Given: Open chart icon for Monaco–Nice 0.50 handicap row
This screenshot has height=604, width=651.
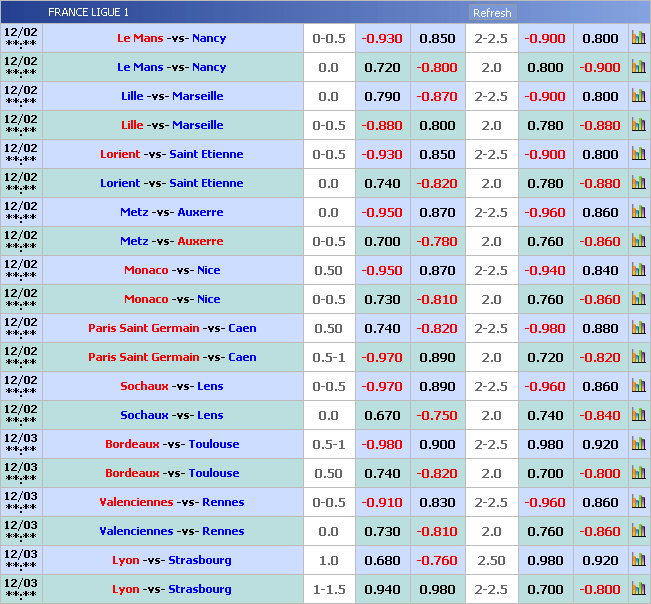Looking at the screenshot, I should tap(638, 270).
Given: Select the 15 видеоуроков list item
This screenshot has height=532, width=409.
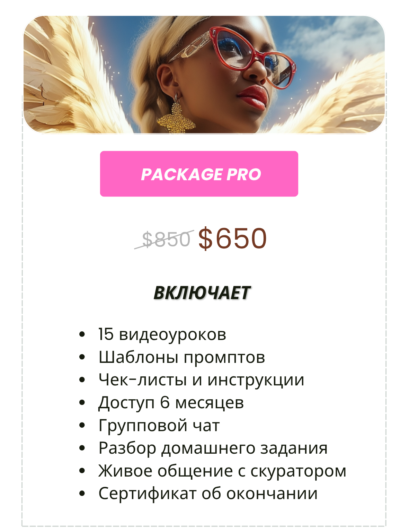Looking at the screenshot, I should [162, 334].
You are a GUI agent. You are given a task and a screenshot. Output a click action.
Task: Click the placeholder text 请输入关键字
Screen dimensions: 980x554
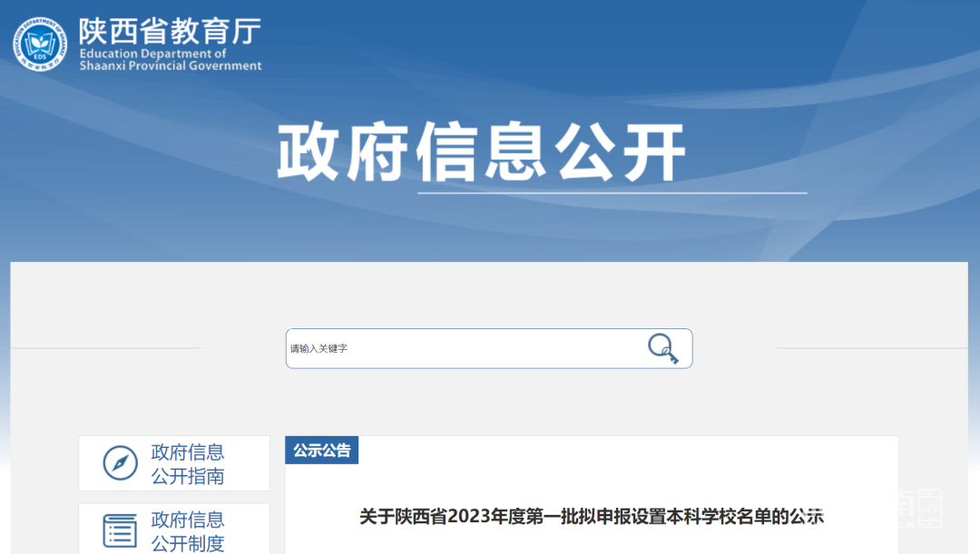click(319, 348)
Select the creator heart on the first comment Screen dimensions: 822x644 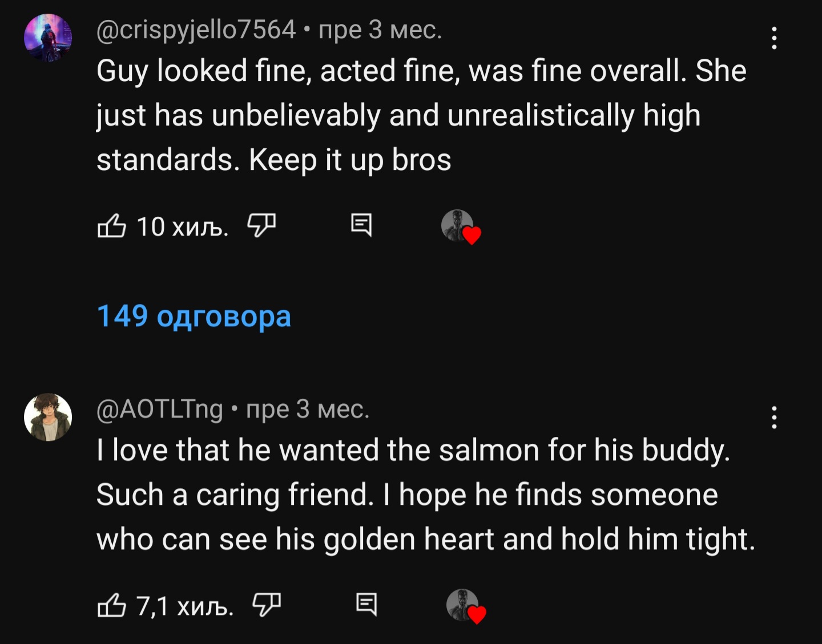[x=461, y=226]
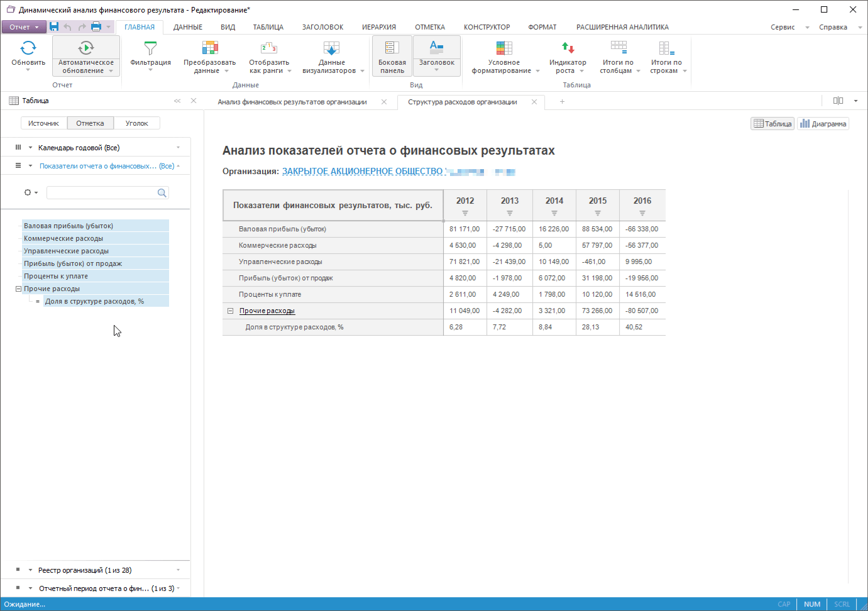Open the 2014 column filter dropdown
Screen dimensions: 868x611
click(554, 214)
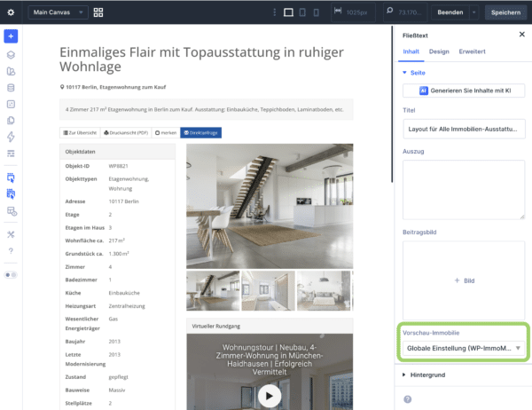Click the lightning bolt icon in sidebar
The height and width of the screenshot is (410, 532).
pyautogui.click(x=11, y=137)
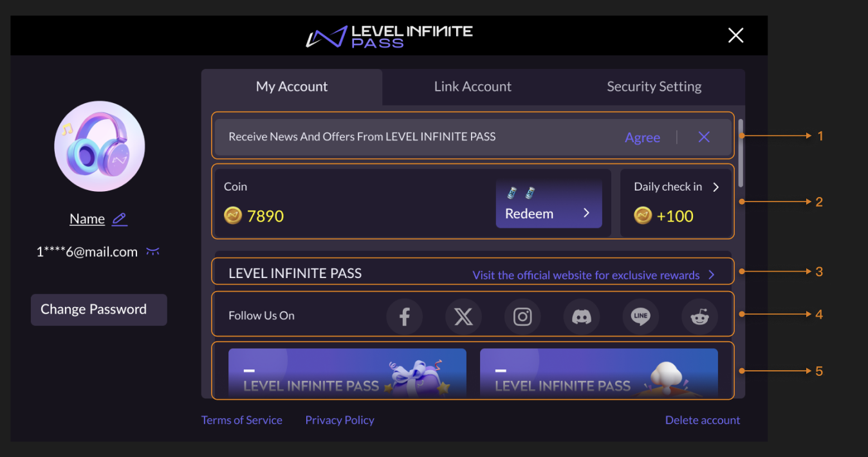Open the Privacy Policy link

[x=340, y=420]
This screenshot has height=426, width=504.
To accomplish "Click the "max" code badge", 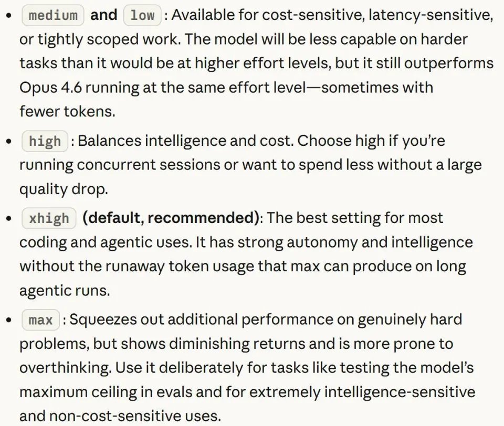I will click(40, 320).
* * * * * * *
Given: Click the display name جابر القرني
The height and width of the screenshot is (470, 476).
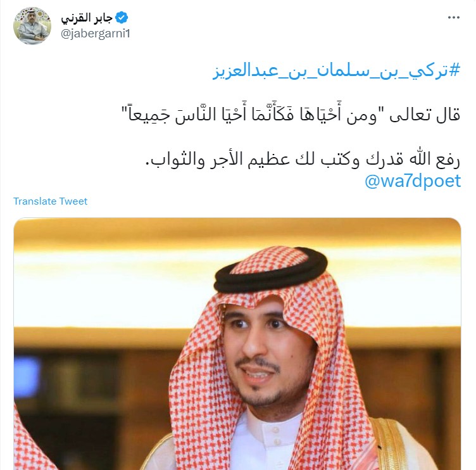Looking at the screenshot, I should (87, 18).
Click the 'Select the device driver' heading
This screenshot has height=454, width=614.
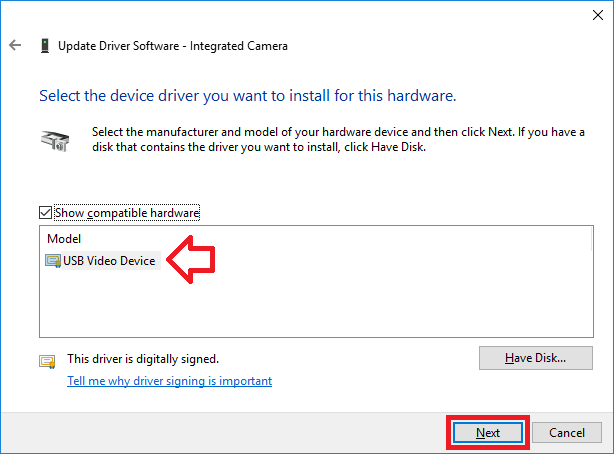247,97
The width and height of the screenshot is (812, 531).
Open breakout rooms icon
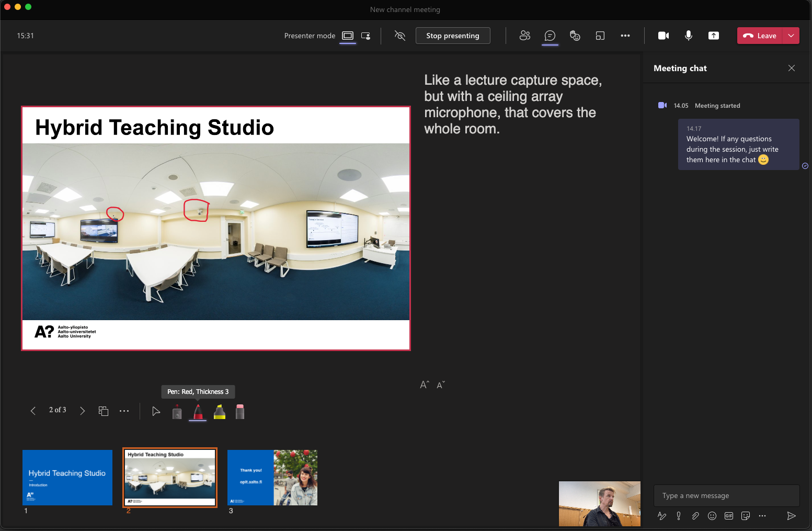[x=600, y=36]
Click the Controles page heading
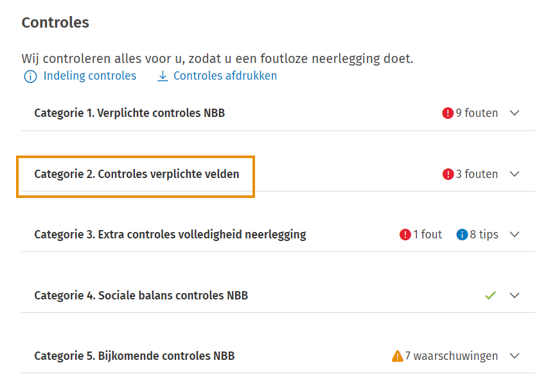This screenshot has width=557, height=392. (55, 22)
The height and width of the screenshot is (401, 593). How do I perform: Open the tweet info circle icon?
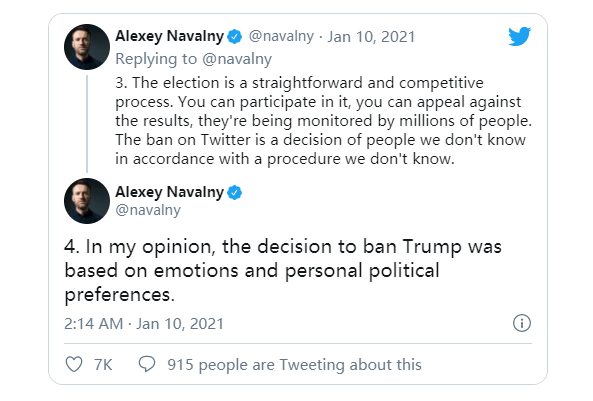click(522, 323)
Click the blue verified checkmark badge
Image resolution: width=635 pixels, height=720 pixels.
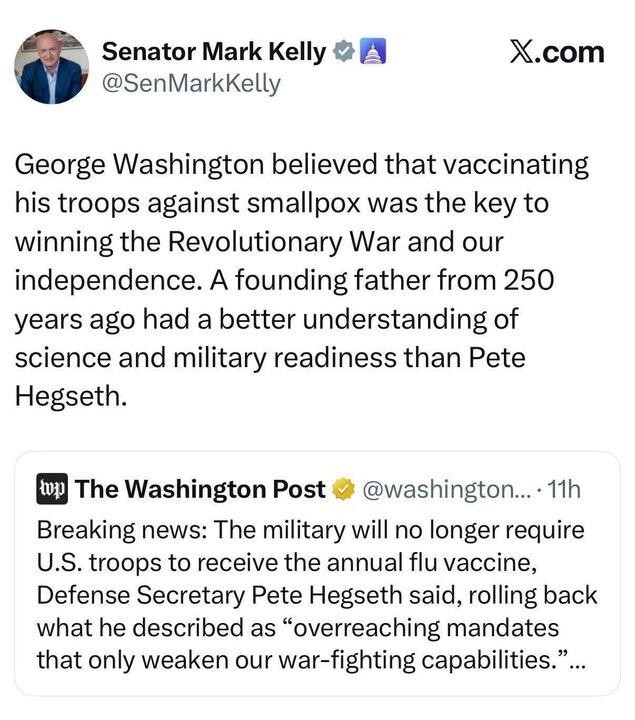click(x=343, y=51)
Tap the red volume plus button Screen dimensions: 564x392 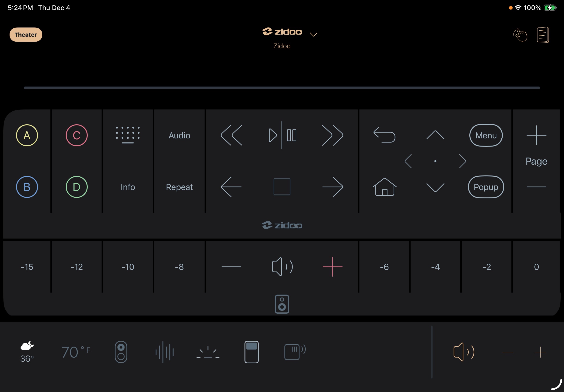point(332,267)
* * * * * * *
REQUIRED WORK: Above this task is a listing with pictures in it. Retype only the lines from the one containing "Given: Open chart" through the one containing "Given: Select the 15 видеоуроков list item", both included, and not the pictures.

ANSWER BOX:
Given: Open chart icon for Monaco–Nice 0.50 handicap row
This screenshot has height=604, width=651.
Looking at the screenshot, I should tap(638, 270).
Given: Select the 15 видеоуроков list item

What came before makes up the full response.